In: Operations Management
1) You have a business you are considering selling. There are several ways to determine the firm’s worth. Based on the following data, which method would merit you the most for your business?
•2016 annual profits were $500,000
•Your current stock is 25.00 per share
•There are 20,400 outstanding shares of stock.
•Your stock as earned $5 this past year, and
•Average net income over five years $95,000
Consider in this calculation the Price/Ratio Method, outstanding share method, and the conservative rule of thumb. Show your work for each of these methods and identify, based on your work, which method yield you the most for your business.
Data
Annual profits | $ 500,000.00 |
Current stock price (value of stock) | $ 25.00 |
Outstanding shares of stock | 20,400 |
Earning per share (EPS) | $ 5.00 |
Average net income over 5 years | $ 95,000 |
For the calculations :
Price/ Ratio method
Formula is = Value of stock / Earning per Share = (25/5) = 5
The price / Ratio method inverted with 1 returns the return expected = 1/5 = 20%
For an investor who invests one dollar in the organisation will earn a return of 20 cents for every dollar invested
Outstanding shares
With the outstanding shares we shall be able to measure the market capitalisation of the organisation . The market cap is the value of the organisation based on the number of outstanding shares multiplied by the current stock price. Here = Current stock price x outstanding shares = $ 25 x 20,400 = $510,000 .

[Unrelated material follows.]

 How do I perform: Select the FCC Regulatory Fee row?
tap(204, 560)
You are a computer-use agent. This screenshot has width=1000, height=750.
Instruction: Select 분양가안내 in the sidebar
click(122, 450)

The outstanding share can provide us with the perceived market value of the organisation.
The conservative rule of thumb is the method which is a ball park based on the current value , Here we could assume that the company will continue to obtain income as per the average income it has attained over the last 5 years. So , we could assume that the organisation would continue to make $95,000 a year .
Based on the above , The proposal to the prospective buyer could be a combination of the above factors . The company has a value of roughly half a million dollars and is able to produce income to the tune of $100K a year with the profit margin of 20% leading to a profit of roughly $20,000 Year on year. The same combination along with other factors such as assets owned by the company and the prospective market expansion could be used to negotiate on the price to be obtained for the sale of the business.